First I built the seats themselves with some stand-in legs and arms. I arranged some slats I had cut into a shape that was comfortable to sit in, than I screwed them together onto supports which kept the whole thing sturdy. The stand-in legs held it all up at the correct height so they could rehearse with the benches while we worked on the real ends. The idea was that when the real ends were ready, we would just unscrew the fake legs and pop on the real ones without having to take apart and reattach all the original slats. This also ensured that the curve and depth of the seat they were using in rehearsal would be exactly the same on the performance benches.
I began by making a line drawing of the bench in Inkscape, an open source vector graphics editor. I drew three layers; the first was a line showing where all the inside “holes” should be cut and the second showing where the outermost profile should be cut. The third layer showed where all the engraving would go. Rather than cutting all the way through the plywood, the router would only cut partway down, and it would use a v-shaped cutting bit (this technique is known as “v-carving”).
With the drawings finished, I gave them to the Natalie Hart, the scene designer (also my wife), to import into AutoCAD. I’m sure you can use the Inkscape drawings directly, but I have no experience with CNC file formats, and Natalie has already successfully used her CAD drawings on the CNC machine. The curves I drew in Inkscape turned into a series of many tiny lines in AutoCAD; this meant when they printed, they looked like many tiny lines rather than a single smooth curve. The curves she redrew in AutoCAD printed as smooth curves, however. I’m not sure I will use Inkscape again to draw for a CNC; if I find myself using the CNC a lot in the future, I may just spring for one of the less-expensive CAD drawing programs out there.

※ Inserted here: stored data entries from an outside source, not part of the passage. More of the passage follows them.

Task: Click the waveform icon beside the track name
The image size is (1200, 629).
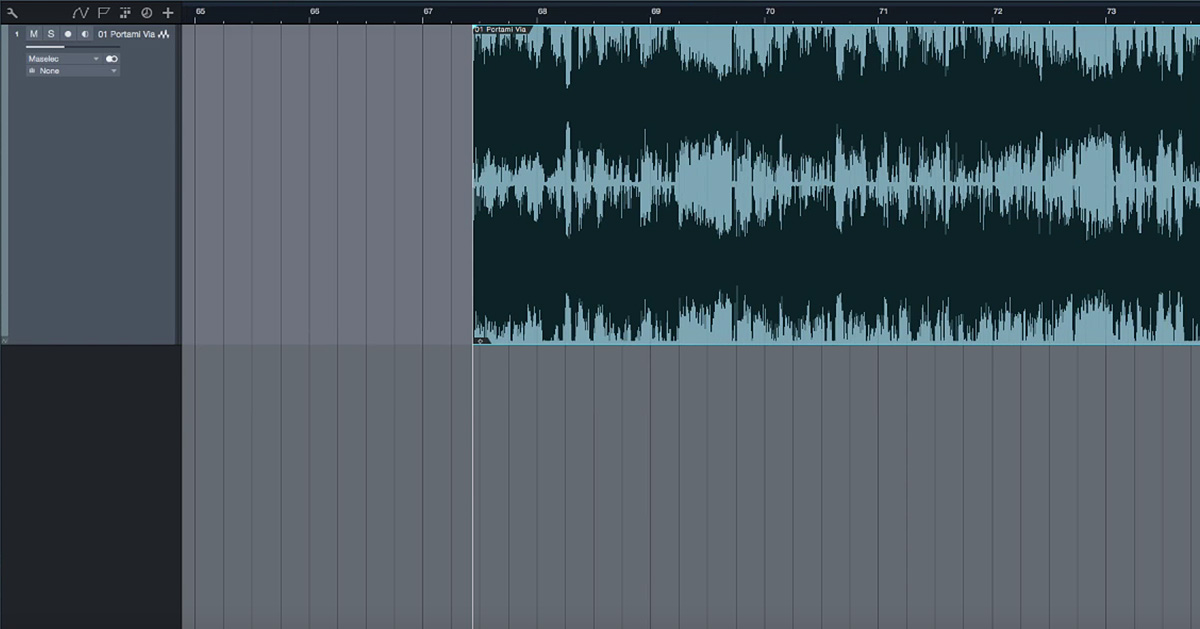Action: click(164, 34)
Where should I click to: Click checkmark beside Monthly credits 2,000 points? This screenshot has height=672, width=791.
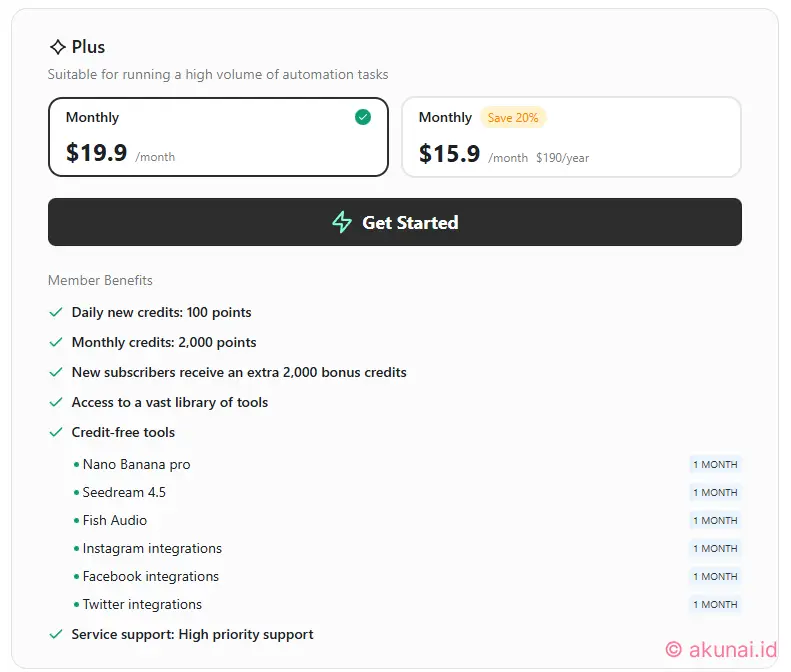(56, 342)
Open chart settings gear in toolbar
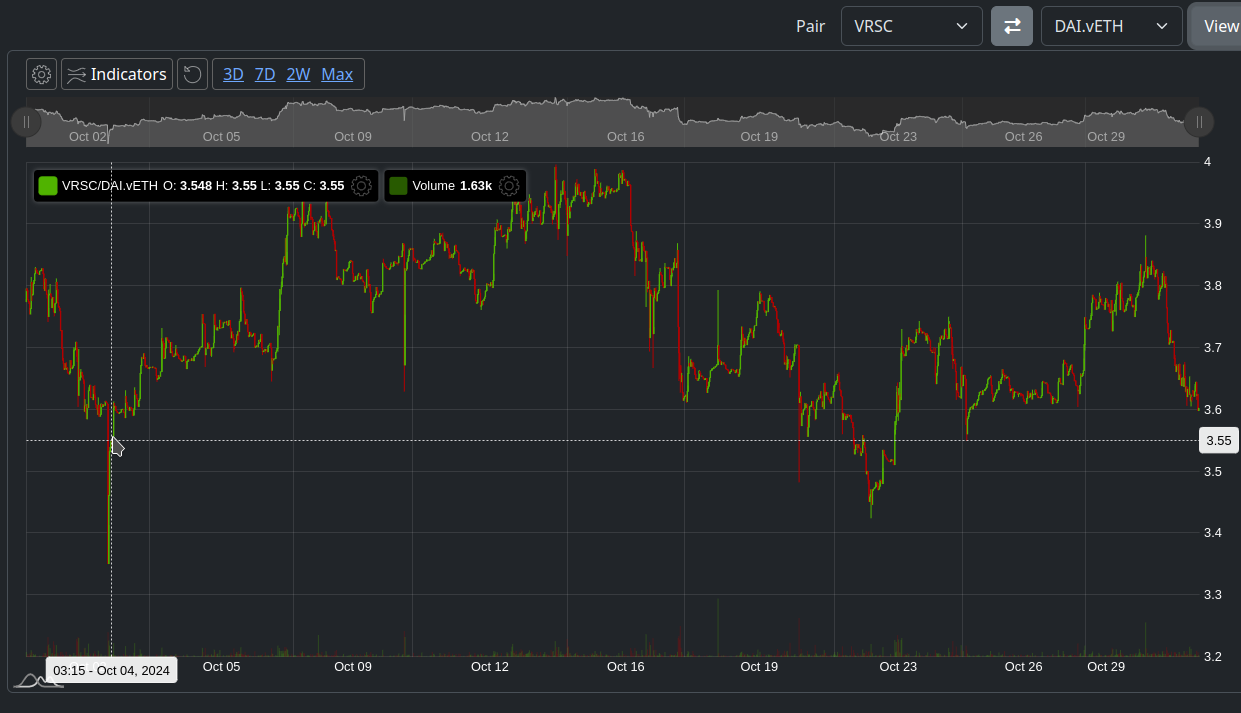 (41, 74)
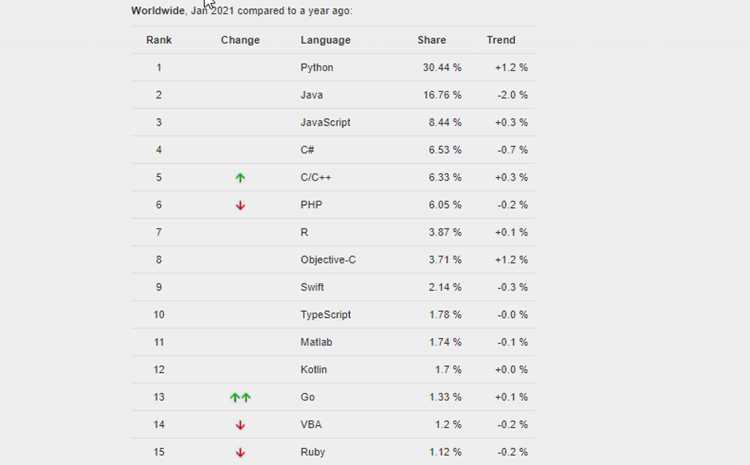Select the Java language entry
This screenshot has width=750, height=465.
tap(311, 95)
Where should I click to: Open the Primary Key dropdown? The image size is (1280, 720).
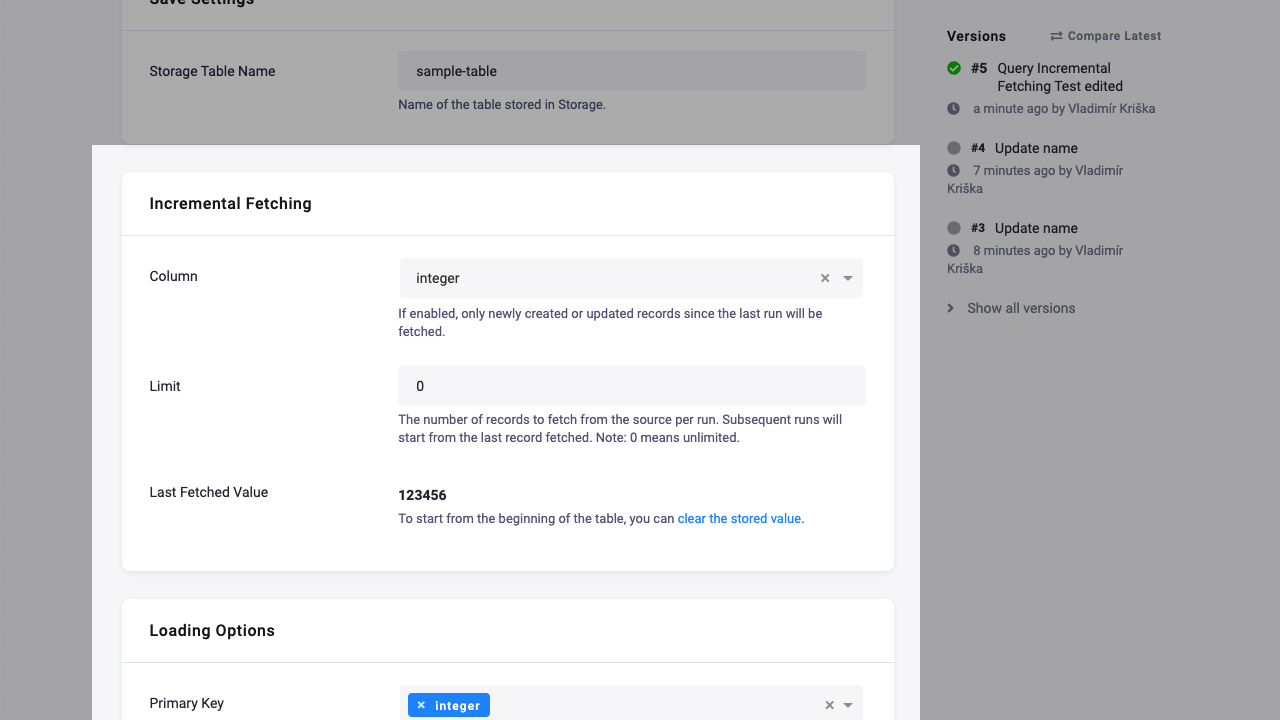[847, 704]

The final piece of the puzzle was getting the drawings into PartWorks, which is the CNC machine’s software that generates the instructions it uses in cutting. Our production manager/lighting designer Bill Webb happily took that on, since the machine is second-nature to him by now. In about three hours, we had all the pieces we needed for all three benches.
You can see in the photograph above that the CNC left a lot of cleanup work to do. I experimented with a number of abrasive flap and wire wheels to see if there was a quick way to sand the whole thing, but it ended up requiring hitting every nook and cranny with a Dremel tool.
We had taken measurements off the rehearsal benches and put them into AutoCAD so the CNC parts would line up exactly with the existing structure. For the inside of the end, we only printed the bottom half and attached it to the outside part. This gave a bit of a lip for the existing bench seat to rest on, while also providing a lot of surface area to screw into from the side. It also helped line up the bench seat to the ends at the correct height.
The faux-verdigris paint treatment was developed by one of the students (good job, Vee Bland!). Natalie and I painted them up, and I quickly assembled them so they would be ready mere minutes before photo call.
Naturally, I would have loved to play around with the software and the drawing to develop a more realistic carving, as well as spend some time learning to run the CNC machine on my own. The time frame on this production was just too intense; 15 days between the first day of rehearsal and opening night, and these benches were but a small part of all the props and furniture I had to build and acquire. Still, it gave me a good idea of how I can integrate CNC fabrication into my prop work when it can come in handy.